| Problem requirements |
Give back the full listing, exactly as it is.

Exercise material Start Marker

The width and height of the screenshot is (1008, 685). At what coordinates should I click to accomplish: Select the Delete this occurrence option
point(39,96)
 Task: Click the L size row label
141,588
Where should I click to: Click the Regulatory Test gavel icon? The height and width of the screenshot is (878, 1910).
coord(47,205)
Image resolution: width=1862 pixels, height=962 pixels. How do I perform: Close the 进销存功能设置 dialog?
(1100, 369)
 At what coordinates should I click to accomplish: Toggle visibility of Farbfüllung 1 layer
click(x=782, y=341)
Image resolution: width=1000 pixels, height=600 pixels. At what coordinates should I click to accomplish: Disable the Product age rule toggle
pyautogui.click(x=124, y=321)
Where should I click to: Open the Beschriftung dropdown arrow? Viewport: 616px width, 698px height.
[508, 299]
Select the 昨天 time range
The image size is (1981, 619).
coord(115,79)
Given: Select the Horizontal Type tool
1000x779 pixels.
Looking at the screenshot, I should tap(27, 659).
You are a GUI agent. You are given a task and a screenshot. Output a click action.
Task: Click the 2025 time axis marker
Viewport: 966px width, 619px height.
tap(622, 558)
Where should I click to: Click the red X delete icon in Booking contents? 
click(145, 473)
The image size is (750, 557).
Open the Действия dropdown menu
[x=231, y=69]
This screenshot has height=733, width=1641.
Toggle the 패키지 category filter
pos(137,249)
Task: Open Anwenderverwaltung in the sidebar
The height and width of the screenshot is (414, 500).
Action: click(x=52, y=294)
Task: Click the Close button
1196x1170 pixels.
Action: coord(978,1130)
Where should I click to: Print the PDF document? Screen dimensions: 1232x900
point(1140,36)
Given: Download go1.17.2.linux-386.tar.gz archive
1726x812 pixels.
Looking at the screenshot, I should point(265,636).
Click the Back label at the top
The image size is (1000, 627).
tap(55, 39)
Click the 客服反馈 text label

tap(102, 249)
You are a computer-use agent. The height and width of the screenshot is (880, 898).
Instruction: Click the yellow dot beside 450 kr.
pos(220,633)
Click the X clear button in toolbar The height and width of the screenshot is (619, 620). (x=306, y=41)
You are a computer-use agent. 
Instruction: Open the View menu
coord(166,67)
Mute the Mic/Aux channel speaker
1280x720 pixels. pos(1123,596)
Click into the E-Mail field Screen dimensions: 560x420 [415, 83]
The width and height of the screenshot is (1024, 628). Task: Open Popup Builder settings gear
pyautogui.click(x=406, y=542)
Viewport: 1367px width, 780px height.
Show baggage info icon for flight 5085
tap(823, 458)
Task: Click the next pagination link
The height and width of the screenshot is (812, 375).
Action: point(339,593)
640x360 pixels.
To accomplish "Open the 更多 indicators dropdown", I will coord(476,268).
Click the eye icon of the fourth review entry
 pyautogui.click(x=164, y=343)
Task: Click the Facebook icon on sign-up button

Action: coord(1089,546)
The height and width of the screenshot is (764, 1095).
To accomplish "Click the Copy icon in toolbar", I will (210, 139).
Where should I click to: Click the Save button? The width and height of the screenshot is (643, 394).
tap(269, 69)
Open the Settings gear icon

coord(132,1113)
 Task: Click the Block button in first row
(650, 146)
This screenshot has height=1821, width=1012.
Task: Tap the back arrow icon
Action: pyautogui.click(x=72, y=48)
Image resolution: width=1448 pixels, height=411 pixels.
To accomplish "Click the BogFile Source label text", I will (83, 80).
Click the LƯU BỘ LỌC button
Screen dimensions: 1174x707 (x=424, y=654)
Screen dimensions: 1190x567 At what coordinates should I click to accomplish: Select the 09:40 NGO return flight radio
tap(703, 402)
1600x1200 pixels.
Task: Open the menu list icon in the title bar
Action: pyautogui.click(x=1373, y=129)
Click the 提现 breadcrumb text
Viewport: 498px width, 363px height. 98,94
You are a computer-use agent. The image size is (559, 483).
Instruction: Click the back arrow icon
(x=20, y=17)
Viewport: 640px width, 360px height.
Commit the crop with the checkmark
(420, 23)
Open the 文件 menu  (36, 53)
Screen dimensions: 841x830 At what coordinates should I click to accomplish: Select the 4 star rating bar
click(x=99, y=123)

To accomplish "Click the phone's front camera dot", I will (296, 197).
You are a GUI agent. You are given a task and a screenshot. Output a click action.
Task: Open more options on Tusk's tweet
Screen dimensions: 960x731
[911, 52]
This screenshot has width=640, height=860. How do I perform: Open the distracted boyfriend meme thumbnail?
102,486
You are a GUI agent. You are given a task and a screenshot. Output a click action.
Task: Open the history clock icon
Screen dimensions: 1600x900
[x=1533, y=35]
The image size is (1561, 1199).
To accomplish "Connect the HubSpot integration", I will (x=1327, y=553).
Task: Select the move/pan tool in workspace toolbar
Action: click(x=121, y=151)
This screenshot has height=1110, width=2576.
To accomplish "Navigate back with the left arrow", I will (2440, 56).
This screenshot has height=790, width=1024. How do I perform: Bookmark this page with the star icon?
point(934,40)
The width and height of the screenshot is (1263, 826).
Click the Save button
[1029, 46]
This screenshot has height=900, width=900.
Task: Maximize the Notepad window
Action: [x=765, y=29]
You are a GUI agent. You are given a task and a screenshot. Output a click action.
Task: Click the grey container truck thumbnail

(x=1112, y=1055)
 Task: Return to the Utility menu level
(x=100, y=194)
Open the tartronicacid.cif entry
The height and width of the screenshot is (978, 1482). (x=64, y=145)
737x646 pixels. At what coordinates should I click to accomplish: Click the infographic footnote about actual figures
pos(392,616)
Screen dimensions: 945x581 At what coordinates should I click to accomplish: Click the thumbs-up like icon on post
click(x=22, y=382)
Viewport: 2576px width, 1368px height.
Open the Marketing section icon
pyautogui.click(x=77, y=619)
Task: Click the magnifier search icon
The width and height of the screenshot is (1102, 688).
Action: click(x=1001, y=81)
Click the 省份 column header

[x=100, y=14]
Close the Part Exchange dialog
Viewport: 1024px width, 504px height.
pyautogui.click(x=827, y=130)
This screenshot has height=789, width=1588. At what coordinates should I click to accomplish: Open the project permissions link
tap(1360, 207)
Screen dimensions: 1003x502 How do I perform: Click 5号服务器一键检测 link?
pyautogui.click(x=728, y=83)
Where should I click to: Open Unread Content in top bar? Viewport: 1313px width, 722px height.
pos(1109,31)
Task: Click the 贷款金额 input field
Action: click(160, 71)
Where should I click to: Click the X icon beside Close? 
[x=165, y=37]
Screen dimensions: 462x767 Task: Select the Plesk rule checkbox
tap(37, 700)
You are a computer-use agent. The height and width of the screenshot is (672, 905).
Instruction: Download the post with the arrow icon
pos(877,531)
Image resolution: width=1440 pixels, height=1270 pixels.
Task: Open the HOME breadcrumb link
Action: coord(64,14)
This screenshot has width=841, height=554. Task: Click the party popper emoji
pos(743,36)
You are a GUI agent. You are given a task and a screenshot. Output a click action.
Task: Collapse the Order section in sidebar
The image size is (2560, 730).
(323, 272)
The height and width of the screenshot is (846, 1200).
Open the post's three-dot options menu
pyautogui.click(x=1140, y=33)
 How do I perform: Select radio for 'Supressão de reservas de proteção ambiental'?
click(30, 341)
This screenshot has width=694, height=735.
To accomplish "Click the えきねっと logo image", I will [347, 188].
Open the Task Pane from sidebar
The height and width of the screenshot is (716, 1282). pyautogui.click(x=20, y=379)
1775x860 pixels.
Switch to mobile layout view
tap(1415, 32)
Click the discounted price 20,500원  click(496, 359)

Exercise material End Marker

| Task output |
The width and height of the screenshot is (1008, 685). At what coordinates should I click to accomplish: Select the Delete this occurrence option
point(39,96)
 Task: Click the L size row label
141,588
Where should I click to: Click the Regulatory Test gavel icon? The height and width of the screenshot is (878, 1910).
coord(47,205)
Image resolution: width=1862 pixels, height=962 pixels. How do I perform: Close the 进销存功能设置 dialog?
(1100, 369)
 At what coordinates should I click to accomplish: Toggle visibility of Farbfüllung 1 layer
click(x=782, y=341)
Image resolution: width=1000 pixels, height=600 pixels. At what coordinates should I click to accomplish: Disable the Product age rule toggle
pyautogui.click(x=124, y=321)
Where should I click to: Open the Beschriftung dropdown arrow? Viewport: 616px width, 698px height.
[508, 299]
Select the 昨天 time range
The image size is (1981, 619).
coord(115,79)
Given: Select the Horizontal Type tool
1000x779 pixels.
Looking at the screenshot, I should tap(27, 659).
You are a GUI agent. You are given a task and a screenshot. Output a click action.
Task: Click the 2025 time axis marker
Viewport: 966px width, 619px height.
tap(622, 558)
Where should I click to: Click the red X delete icon in Booking contents? 
click(145, 473)
The image size is (750, 557).
Open the Действия dropdown menu
[x=231, y=69]
This screenshot has height=733, width=1641.
Toggle the 패키지 category filter
pos(137,249)
Task: Open Anwenderverwaltung in the sidebar
The height and width of the screenshot is (414, 500).
Action: click(x=52, y=294)
Task: Click the Close button
1196x1170 pixels.
Action: coord(978,1130)
Where should I click to: Print the PDF document? Screen dimensions: 1232x900
point(1140,36)
Given: Download go1.17.2.linux-386.tar.gz archive
1726x812 pixels.
Looking at the screenshot, I should point(265,636).
Click the Back label at the top
The image size is (1000, 627).
tap(55, 39)
Click the 客服反馈 text label

tap(102, 249)
You are a computer-use agent. The height and width of the screenshot is (880, 898).
Instruction: Click the yellow dot beside 450 kr.
pos(220,633)
Click the X clear button in toolbar The height and width of the screenshot is (619, 620). (x=306, y=41)
You are a computer-use agent. 
Instruction: Open the View menu
coord(166,67)
Mute the Mic/Aux channel speaker
1280x720 pixels. pos(1123,596)
Click into the E-Mail field Screen dimensions: 560x420 [415, 83]
The width and height of the screenshot is (1024, 628). Task: Open Popup Builder settings gear
pyautogui.click(x=406, y=542)
Viewport: 1367px width, 780px height.
Show baggage info icon for flight 5085
tap(823, 458)
Task: Click the next pagination link
The height and width of the screenshot is (812, 375).
Action: point(339,593)
640x360 pixels.
To accomplish "Open the 更多 indicators dropdown", I will coord(476,268).
Click the eye icon of the fourth review entry
 pyautogui.click(x=164, y=343)
Task: Click the Facebook icon on sign-up button

Action: coord(1089,546)
The height and width of the screenshot is (764, 1095).
To accomplish "Click the Copy icon in toolbar", I will (210, 139).
Where should I click to: Click the Save button? The width and height of the screenshot is (643, 394).
tap(269, 69)
Open the Settings gear icon

coord(132,1113)
 Task: Click the Block button in first row
(650, 146)
This screenshot has height=1821, width=1012.
Task: Tap the back arrow icon
Action: pyautogui.click(x=72, y=48)
Image resolution: width=1448 pixels, height=411 pixels.
To accomplish "Click the BogFile Source label text", I will (83, 80).
Click the LƯU BỘ LỌC button
Screen dimensions: 1174x707 (x=424, y=654)
Screen dimensions: 1190x567 At what coordinates should I click to accomplish: Select the 09:40 NGO return flight radio
tap(703, 402)
1600x1200 pixels.
Task: Open the menu list icon in the title bar
Action: pyautogui.click(x=1373, y=129)
Click the 提现 breadcrumb text
Viewport: 498px width, 363px height. 98,94
You are a computer-use agent. The image size is (559, 483).
Instruction: Click the back arrow icon
(x=20, y=17)
Viewport: 640px width, 360px height.
Commit the crop with the checkmark
(420, 23)
Open the 文件 menu  (36, 53)
Screen dimensions: 841x830 At what coordinates should I click to accomplish: Select the 4 star rating bar
click(x=99, y=123)

To accomplish "Click the phone's front camera dot", I will (296, 197).
You are a GUI agent. You are given a task and a screenshot. Output a click action.
Task: Open more options on Tusk's tweet
Screen dimensions: 960x731
[911, 52]
This screenshot has width=640, height=860. How do I perform: Open the distracted boyfriend meme thumbnail?
102,486
You are a GUI agent. You are given a task and a screenshot. Output a click action.
Task: Open the history clock icon
Screen dimensions: 1600x900
[x=1533, y=35]
The image size is (1561, 1199).
To accomplish "Connect the HubSpot integration", I will (x=1327, y=553).
Task: Select the move/pan tool in workspace toolbar
Action: click(x=121, y=151)
This screenshot has height=1110, width=2576.
To accomplish "Navigate back with the left arrow", I will (2440, 56).
This screenshot has height=790, width=1024. How do I perform: Bookmark this page with the star icon?
point(934,40)
The width and height of the screenshot is (1263, 826).
Click the Save button
[1029, 46]
This screenshot has height=900, width=900.
Task: Maximize the Notepad window
Action: [x=765, y=29]
You are a GUI agent. You are given a task and a screenshot. Output a click action.
Task: Click the grey container truck thumbnail

(x=1112, y=1055)
 Task: Return to the Utility menu level
(x=100, y=194)
Open the tartronicacid.cif entry
The height and width of the screenshot is (978, 1482). (x=64, y=145)
737x646 pixels. At what coordinates should I click to accomplish: Click the infographic footnote about actual figures
pos(392,616)
Screen dimensions: 945x581 At what coordinates should I click to accomplish: Click the thumbs-up like icon on post
click(x=22, y=382)
Viewport: 2576px width, 1368px height.
Open the Marketing section icon
pyautogui.click(x=77, y=619)
Task: Click the magnifier search icon
The width and height of the screenshot is (1102, 688).
Action: click(x=1001, y=81)
Click the 省份 column header

[x=100, y=14]
Close the Part Exchange dialog
Viewport: 1024px width, 504px height.
pyautogui.click(x=827, y=130)
This screenshot has height=789, width=1588. At what coordinates should I click to accomplish: Open the project permissions link
tap(1360, 207)
Screen dimensions: 1003x502 How do I perform: Click 5号服务器一键检测 link?
pyautogui.click(x=728, y=83)
Where should I click to: Open Unread Content in top bar? Viewport: 1313px width, 722px height.
pos(1109,31)
Task: Click the 贷款金额 input field
Action: click(160, 71)
Where should I click to: Click the X icon beside Close? 
[x=165, y=37]
Screen dimensions: 462x767 Task: Select the Plesk rule checkbox
tap(37, 700)
You are a computer-use agent. The height and width of the screenshot is (672, 905).
Instruction: Download the post with the arrow icon
pos(877,531)
Image resolution: width=1440 pixels, height=1270 pixels.
Task: Open the HOME breadcrumb link
Action: coord(64,14)
This screenshot has width=841, height=554. Task: Click the party popper emoji
pos(743,36)
You are a GUI agent. You are given a task and a screenshot. Output a click action.
Task: Collapse the Order section in sidebar
The image size is (2560, 730).
(323, 272)
The height and width of the screenshot is (846, 1200).
Open the post's three-dot options menu
pyautogui.click(x=1140, y=33)
 How do I perform: Select radio for 'Supressão de reservas de proteção ambiental'?
click(30, 341)
This screenshot has width=694, height=735.
To accomplish "Click the えきねっと logo image", I will [347, 188].
Open the Task Pane from sidebar
The height and width of the screenshot is (716, 1282). pyautogui.click(x=20, y=379)
1775x860 pixels.
Switch to mobile layout view
tap(1415, 32)
Click the discounted price 20,500원  click(496, 359)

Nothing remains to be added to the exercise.